About one week into that expected two-week wait, I missed a call from the hospital while in a work meeting. I tried to call back to reach someone for almost a day and a half, not getting the right person or missing their work hours.

Finally, on July 26, I received a call back. I quietly moved from my work desk to the room down the hall, to not disrupt my colleagues. I was expecting that the call would let me know that the biopsy results came back normal. I remember hearing the person on the phone say that I am being sent to an ENT surgeon. I had two thyroid nodules; one was cancerous and the other one was suspected to be cancerous. The fear was building inside me but I managed through the call, desperately trying to mark down the information about my appointment next week in Kingston.

Then, moments after I hung up the phone, the shock and fear of the words I just heard hit me like a ton of bricks. I let out a huge scream that seemed to go on for a while. I heard someone running down the hall at work and knocking at the door. My manager came to see what was wrong; the screamed startled them. Moments after, I just had so many questions amongst the wild tears flowing from my face. How did I have thyroid cancer? I was young and relatively healthy. My thyroid blood work came back fine. This doesn’t make sense!

I don’t know how I even feel. How do I tell this news to my family? How do I explain this to an eight-year-old and six-year-old? In what ways will this affect my children, husband, and family? How can I manage my family life, work life, and my health at the same time?

Will I lose my hair? What treatments will I need? Will I die?

I felt the fear and frustration from what was expected of me vs. how I felt vs. what I was capable to do. I should have been thriving in my life at the age of 32, but I could barely stay awake or focus on anything. I was falling asleep on the couch, barely able to stay awake after dinner to help the kids with their homework and to get ready for bed. I can hardly absorb the information I need to for my new job. I can’t stop work; I am only three weeks into this new job, and I can’t afford to not work. I don’t want to let everyone down. I want to be good at my job and make a difference. How can I be a good employee while trying to sort out this cancer stuff? Will they want to keep me past probation?

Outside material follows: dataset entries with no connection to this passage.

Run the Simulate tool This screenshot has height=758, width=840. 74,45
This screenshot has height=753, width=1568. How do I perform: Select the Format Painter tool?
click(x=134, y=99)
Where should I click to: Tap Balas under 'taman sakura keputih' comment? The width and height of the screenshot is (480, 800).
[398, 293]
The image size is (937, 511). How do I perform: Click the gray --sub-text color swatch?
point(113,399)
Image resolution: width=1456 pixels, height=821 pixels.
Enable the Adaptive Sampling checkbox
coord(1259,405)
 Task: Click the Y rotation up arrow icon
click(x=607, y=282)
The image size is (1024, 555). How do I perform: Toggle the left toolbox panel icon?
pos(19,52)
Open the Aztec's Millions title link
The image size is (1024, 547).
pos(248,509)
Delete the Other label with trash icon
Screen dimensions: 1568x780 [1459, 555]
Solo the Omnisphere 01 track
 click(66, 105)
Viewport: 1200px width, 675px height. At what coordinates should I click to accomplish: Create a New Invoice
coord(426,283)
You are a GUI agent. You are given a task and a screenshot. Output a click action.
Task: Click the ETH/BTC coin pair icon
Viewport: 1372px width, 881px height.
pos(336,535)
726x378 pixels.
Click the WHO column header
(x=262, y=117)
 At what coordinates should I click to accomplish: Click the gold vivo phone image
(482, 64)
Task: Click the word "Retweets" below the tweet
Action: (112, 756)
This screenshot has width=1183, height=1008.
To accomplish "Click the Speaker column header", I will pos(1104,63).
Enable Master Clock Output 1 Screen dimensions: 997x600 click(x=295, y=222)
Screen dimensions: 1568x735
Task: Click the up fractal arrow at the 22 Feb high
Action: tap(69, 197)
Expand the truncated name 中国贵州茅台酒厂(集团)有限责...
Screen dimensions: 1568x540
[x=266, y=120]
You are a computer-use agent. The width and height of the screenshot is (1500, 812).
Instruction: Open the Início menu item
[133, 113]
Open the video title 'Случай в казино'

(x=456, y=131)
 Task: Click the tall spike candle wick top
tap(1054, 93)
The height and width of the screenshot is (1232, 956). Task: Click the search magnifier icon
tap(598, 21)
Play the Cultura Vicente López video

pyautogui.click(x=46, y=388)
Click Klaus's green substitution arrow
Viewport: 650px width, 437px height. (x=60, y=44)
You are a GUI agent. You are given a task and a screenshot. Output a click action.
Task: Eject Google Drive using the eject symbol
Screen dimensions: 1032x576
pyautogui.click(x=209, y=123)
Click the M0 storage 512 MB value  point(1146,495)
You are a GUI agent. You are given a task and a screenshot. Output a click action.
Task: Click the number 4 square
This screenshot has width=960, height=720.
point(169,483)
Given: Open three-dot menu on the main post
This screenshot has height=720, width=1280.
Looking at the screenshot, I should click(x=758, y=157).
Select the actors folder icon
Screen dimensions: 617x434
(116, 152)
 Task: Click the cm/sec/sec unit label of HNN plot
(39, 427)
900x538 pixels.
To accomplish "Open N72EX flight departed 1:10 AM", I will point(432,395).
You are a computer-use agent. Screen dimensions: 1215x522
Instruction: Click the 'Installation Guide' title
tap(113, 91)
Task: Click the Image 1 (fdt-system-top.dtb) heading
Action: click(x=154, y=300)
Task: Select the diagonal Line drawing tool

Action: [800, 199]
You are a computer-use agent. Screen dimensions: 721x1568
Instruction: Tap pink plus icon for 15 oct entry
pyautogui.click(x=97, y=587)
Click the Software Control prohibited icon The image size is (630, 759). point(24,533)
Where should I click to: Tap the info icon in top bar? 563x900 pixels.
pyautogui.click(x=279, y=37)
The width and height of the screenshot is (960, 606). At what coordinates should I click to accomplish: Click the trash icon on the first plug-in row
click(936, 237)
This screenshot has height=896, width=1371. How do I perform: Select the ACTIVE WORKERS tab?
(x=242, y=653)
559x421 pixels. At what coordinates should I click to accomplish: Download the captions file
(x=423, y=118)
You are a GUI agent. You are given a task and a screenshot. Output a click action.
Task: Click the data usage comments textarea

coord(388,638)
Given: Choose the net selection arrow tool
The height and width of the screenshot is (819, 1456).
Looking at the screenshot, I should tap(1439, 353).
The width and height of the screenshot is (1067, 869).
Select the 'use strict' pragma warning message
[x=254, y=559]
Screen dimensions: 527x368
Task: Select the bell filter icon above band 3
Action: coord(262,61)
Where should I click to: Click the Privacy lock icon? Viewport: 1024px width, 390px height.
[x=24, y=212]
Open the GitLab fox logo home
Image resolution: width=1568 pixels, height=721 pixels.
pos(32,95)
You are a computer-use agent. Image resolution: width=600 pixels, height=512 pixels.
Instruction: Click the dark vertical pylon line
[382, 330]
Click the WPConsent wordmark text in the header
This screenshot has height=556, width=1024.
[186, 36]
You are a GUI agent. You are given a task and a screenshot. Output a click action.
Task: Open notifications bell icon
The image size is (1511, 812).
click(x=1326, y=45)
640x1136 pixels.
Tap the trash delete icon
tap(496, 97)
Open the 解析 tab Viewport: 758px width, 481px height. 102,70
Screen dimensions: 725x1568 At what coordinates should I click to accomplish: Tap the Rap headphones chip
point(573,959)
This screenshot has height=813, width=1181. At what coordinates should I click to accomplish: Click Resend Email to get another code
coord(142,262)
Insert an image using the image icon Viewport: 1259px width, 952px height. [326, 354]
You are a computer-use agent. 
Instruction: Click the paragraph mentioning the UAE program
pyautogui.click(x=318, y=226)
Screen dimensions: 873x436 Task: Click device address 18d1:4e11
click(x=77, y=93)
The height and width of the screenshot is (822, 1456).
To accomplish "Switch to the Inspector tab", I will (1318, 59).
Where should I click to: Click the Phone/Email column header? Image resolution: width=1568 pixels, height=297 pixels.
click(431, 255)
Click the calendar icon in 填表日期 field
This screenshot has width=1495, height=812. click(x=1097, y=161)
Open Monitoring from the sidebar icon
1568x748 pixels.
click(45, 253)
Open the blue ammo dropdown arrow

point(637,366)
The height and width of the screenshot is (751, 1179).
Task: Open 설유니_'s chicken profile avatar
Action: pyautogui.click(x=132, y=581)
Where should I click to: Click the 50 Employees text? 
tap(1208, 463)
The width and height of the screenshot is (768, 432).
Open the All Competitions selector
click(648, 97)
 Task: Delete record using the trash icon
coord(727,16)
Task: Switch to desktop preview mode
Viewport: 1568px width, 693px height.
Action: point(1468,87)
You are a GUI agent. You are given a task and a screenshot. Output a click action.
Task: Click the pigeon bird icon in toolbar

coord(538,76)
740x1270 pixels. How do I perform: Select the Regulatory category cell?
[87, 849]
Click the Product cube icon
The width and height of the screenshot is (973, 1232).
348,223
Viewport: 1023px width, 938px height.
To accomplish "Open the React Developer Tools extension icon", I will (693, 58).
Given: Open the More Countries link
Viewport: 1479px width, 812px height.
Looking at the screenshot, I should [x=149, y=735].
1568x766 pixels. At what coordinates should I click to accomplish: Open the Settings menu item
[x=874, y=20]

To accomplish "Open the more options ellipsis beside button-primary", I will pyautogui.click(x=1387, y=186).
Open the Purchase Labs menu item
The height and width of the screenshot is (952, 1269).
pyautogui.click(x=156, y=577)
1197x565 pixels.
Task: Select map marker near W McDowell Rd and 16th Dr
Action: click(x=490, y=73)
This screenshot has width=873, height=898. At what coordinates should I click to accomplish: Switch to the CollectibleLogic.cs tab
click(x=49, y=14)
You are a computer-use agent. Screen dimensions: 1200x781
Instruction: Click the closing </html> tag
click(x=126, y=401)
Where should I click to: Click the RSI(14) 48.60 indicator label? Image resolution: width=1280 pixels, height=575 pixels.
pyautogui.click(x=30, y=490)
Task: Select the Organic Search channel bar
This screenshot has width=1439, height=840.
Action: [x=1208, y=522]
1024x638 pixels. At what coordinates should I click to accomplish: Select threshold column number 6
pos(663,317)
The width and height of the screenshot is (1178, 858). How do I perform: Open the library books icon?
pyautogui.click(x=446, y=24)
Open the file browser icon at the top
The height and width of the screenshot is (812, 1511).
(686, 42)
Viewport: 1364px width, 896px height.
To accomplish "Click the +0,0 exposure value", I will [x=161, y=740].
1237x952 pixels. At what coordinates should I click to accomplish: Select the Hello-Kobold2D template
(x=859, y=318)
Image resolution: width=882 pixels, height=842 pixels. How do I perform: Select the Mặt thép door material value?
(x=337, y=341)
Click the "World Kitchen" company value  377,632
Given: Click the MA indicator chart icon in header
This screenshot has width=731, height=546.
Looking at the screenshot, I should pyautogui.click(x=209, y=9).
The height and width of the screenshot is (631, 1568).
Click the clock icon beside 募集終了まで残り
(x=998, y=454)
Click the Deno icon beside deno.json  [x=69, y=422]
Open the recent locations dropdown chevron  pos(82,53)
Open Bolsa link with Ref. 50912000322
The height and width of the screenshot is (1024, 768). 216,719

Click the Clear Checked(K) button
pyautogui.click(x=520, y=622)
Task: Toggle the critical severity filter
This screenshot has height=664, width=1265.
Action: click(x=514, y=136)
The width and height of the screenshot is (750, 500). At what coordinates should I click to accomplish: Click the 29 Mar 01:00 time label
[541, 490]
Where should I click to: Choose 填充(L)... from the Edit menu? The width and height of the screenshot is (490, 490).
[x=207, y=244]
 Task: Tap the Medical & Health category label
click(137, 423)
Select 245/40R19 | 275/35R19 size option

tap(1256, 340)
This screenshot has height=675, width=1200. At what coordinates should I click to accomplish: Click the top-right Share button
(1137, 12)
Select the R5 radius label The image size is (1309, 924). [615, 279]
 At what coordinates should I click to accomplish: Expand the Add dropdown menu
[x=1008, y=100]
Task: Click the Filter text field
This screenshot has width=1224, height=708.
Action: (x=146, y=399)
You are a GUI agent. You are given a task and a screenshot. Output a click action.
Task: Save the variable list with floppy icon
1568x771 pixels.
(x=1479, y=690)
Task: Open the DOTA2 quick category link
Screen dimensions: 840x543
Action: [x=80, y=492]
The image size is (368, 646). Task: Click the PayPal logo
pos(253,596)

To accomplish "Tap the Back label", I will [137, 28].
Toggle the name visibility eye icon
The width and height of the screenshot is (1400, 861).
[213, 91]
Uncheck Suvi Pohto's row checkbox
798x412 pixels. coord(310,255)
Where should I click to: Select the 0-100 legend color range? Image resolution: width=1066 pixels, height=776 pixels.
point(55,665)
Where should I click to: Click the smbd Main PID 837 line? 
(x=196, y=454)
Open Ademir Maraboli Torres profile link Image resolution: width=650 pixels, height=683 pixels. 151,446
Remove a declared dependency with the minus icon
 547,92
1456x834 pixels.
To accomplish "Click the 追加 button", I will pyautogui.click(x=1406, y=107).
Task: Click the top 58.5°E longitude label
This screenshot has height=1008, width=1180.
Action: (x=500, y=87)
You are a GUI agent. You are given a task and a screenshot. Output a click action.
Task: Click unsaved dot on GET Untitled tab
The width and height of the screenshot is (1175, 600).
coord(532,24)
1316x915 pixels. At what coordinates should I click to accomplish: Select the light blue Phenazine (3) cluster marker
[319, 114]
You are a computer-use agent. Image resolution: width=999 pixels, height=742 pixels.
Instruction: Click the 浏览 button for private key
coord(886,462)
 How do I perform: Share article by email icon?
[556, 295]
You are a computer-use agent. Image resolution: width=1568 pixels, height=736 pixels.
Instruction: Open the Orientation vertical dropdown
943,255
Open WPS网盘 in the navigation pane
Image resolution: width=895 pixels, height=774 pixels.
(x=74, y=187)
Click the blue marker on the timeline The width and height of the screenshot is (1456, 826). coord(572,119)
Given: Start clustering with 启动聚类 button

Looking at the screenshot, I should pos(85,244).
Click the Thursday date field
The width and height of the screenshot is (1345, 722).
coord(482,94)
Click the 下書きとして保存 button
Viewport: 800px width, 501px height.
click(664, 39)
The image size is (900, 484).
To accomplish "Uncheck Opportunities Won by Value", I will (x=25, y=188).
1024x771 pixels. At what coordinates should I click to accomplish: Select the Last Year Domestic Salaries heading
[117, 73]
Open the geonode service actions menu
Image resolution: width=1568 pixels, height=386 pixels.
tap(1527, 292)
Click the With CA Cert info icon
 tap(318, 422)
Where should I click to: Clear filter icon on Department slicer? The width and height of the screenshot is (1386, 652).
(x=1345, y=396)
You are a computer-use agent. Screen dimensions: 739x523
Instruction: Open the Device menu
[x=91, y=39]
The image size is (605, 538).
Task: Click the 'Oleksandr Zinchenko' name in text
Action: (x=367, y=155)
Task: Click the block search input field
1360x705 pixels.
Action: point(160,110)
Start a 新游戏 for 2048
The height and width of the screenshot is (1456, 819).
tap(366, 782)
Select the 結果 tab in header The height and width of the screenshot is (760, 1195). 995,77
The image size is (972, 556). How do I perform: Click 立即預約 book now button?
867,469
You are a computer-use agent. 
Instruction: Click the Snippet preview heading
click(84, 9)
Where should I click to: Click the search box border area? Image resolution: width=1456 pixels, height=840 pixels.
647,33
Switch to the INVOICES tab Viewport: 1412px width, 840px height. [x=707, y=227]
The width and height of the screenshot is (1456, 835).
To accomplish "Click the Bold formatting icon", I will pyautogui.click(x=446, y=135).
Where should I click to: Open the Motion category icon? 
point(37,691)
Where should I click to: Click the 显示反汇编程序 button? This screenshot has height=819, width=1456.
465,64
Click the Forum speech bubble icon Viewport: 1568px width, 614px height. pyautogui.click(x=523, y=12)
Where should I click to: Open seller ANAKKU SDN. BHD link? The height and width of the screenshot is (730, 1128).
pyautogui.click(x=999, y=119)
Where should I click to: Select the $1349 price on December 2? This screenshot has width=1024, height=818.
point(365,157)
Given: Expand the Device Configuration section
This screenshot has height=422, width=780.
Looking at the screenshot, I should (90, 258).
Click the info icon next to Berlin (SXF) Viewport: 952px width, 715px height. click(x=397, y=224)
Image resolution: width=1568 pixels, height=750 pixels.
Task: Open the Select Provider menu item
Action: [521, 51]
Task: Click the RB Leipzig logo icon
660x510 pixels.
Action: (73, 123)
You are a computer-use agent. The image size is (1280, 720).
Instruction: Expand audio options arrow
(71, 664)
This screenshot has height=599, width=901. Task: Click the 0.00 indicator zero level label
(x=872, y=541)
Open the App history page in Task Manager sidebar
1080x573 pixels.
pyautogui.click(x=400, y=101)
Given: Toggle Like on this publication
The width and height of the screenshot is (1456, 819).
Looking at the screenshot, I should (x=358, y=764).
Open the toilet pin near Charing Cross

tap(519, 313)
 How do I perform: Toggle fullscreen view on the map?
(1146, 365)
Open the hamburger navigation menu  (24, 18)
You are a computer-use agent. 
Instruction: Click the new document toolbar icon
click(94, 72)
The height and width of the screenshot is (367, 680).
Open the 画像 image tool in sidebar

Will the cancer come back after whatever treatment I need? How will I know if it does?

I remember my manager, trying to comfort me in this terrible moment. Not having been prepared to walk into this situation on a Thursday afternoon. Not having resources to rely on. But, I was so thankful she was there with me.

I had to call my dad and step-mom to pick me up. I was not calm enough to drive home. I remember sitting on the steps to the building, waiting for them to get there, to bring me home to break this news to my husband.